According to Dr. Atuahene, in 2018, capital requirements were raised, yet the sector still faced a massive crisis, requiring a GH¢21 billion bailout just two years later.
For the financial and banking consultant, the reality is that capital is not the only panacea if the foundation is rotten. He points to a “pocket bank” mentality where owners treat depositors’ money as their personal ATM.
He illustrates that if an institution has GH¢100 million but uses it for “insider dealing” and undocumented loans to the owner’s friends, that capital will vanish just as fast as GH¢15 million did.

The “Mission Drift” Crisis
The expert in banking further reveals that a major reason for the industry’s struggle is mission drift. Instead of sticking to small loans for poverty reduction, many SDIs are trying to act like “quasi-commercial” banks.
He narrates a shocking example where one Savings and Loans company, with a capital requirement of just GH¢15 million, had a staggering GH¢146 million loan exposure to only six companies. This, he describes as not micro-lending; it is a high-risk gamble that ignores the 25% single-borrower limit designed to protect your savings.
With such a situation, no amount of new capital can fix a business model that is fundamentally broken and “Ponzi-like”.
The Regulator also Plays a Role
He further argues that the regulator itself needs a shake-up. He alleges what he describes as a “regulatory inertia” and “ethical failures” within the BoG’s own supervision departments. Staff were reportedly aware of early warning signs as far back as 2018 but failed to act.
For him, ff the “watchman” ignores breaches of the law because of personal or political influence, then a GH¢100 million requirement is just a higher barrier to entry that doesn’t actually make the system safer.

A More Practical Path Forward
Instead of the “recapitalization blues” of the past, the banking expert suggests a more moderate approach. He therefore recommends the following measures to the Bank of Ghana.

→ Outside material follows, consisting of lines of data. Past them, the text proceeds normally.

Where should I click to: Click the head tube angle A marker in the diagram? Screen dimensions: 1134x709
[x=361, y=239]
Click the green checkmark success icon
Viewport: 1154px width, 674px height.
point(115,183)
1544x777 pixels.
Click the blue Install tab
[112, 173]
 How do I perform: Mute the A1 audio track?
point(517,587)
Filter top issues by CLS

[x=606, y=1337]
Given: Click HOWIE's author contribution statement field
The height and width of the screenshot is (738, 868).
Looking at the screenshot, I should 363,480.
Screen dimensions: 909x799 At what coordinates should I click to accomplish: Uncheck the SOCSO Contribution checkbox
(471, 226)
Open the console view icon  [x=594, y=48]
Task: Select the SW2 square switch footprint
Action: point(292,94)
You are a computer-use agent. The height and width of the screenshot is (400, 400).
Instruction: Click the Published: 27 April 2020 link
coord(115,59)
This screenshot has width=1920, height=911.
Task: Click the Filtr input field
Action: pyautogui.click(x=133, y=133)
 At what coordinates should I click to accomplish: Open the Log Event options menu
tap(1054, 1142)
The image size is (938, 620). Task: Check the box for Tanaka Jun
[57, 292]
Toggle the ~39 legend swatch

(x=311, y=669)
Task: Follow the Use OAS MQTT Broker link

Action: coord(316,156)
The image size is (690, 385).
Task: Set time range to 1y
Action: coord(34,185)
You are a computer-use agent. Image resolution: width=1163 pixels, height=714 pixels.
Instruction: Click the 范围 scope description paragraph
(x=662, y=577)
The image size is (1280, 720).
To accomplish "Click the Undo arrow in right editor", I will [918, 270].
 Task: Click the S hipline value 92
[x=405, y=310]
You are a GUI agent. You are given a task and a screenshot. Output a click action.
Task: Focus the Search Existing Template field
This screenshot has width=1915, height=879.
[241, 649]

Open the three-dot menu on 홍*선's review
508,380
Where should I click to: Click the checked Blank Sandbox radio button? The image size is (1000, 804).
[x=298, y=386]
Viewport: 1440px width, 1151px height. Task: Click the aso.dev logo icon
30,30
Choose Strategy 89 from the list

• Lower the Bar: Instead of GH¢50 million for existing Savings and Loans, cap it at GH¢30 million to reflect the current recovering economy.
• Buy More Time: Extend the deadlines to December 2027 to avoid forced mergers that lead to job losses and cultural clashes.
• Independent Probes: Before demanding more money, commission an independent investigation into the “distressed” firms to see where the money actually went.
• Inflation Protection: Introduce index-linked capital tied to the Consumer Price Index (CPI) to ensure the value of the bank’s assets doesn’t get swallowed by inflation.
The Bottomline
The expert does not totally rubbish more capital, which can be a good safety net, but it is not the solution to poor governance, risky lending, and weak supervision.
Until the BoG enforces the rules it already has, the GH¢100 million mandate might just be a very expensive band-aid on a deep wound.